WHAT THIS TASK INVOLVES
Using the material below, set down only the line containing "Task: Enable the Buttons toggle" and the lines after it, unchanged.

*** Opening of SUPPLIED RECORDS ***

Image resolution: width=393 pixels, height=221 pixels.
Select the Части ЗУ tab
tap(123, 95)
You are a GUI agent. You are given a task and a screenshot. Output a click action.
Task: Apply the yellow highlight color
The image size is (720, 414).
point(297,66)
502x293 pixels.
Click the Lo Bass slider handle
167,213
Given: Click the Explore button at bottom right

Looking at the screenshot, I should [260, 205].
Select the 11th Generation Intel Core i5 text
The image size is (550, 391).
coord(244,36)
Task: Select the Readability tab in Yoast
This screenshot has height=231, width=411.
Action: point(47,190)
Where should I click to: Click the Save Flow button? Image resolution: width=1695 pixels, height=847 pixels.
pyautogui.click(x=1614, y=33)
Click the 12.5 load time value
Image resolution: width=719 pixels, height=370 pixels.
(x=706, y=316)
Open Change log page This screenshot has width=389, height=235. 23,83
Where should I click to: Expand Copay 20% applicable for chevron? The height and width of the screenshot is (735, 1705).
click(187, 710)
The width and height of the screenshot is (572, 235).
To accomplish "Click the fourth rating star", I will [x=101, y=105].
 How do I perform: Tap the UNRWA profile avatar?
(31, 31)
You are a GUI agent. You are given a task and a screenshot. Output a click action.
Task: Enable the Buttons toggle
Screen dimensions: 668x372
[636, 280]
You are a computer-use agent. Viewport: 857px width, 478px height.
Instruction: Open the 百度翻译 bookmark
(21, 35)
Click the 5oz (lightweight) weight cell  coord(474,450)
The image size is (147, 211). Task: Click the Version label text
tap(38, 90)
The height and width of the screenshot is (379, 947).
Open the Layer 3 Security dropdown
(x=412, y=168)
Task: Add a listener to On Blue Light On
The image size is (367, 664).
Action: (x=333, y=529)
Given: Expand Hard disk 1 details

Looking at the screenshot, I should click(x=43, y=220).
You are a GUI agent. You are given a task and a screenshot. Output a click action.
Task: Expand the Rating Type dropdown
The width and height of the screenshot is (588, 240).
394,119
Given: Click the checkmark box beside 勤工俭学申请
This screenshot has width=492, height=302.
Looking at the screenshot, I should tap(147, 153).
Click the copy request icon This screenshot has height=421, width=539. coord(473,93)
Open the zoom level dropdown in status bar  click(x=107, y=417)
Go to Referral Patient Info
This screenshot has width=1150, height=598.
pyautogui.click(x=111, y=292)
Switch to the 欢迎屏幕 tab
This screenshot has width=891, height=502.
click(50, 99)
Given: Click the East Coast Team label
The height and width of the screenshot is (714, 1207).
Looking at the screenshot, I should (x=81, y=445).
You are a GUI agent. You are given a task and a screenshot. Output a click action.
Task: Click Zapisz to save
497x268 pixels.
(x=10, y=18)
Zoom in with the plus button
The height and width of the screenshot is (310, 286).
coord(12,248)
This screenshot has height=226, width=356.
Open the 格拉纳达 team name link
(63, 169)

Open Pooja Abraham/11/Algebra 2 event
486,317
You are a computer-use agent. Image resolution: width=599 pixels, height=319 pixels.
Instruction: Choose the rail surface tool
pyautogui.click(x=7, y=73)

*** Close of SUPPLIED RECORDS ***

RESPONSE TO THIS EXERCISE
Task: Enable the Buttons toggle
Screen dimensions: 668x372
[636, 280]
You are a computer-use agent. Viewport: 857px width, 478px height.
Instruction: Open the 百度翻译 bookmark
(21, 35)
Click the 5oz (lightweight) weight cell  coord(474,450)
The image size is (147, 211). Task: Click the Version label text
tap(38, 90)
The height and width of the screenshot is (379, 947).
Open the Layer 3 Security dropdown
(x=412, y=168)
Task: Add a listener to On Blue Light On
The image size is (367, 664).
Action: (x=333, y=529)
Given: Expand Hard disk 1 details

Looking at the screenshot, I should click(x=43, y=220).
You are a GUI agent. You are given a task and a screenshot. Output a click action.
Task: Expand the Rating Type dropdown
The width and height of the screenshot is (588, 240).
394,119
Given: Click the checkmark box beside 勤工俭学申请
This screenshot has width=492, height=302.
Looking at the screenshot, I should tap(147, 153).
Click the copy request icon This screenshot has height=421, width=539. coord(473,93)
Open the zoom level dropdown in status bar  click(x=107, y=417)
Go to Referral Patient Info
This screenshot has width=1150, height=598.
pyautogui.click(x=111, y=292)
Switch to the 欢迎屏幕 tab
This screenshot has width=891, height=502.
click(50, 99)
Given: Click the East Coast Team label
The height and width of the screenshot is (714, 1207).
Looking at the screenshot, I should (x=81, y=445).
You are a GUI agent. You are given a task and a screenshot. Output a click action.
Task: Click Zapisz to save
497x268 pixels.
(x=10, y=18)
Zoom in with the plus button
The height and width of the screenshot is (310, 286).
coord(12,248)
This screenshot has height=226, width=356.
Open the 格拉纳达 team name link
(63, 169)

Open Pooja Abraham/11/Algebra 2 event
486,317
You are a computer-use agent. Image resolution: width=599 pixels, height=319 pixels.
Instruction: Choose the rail surface tool
pyautogui.click(x=7, y=73)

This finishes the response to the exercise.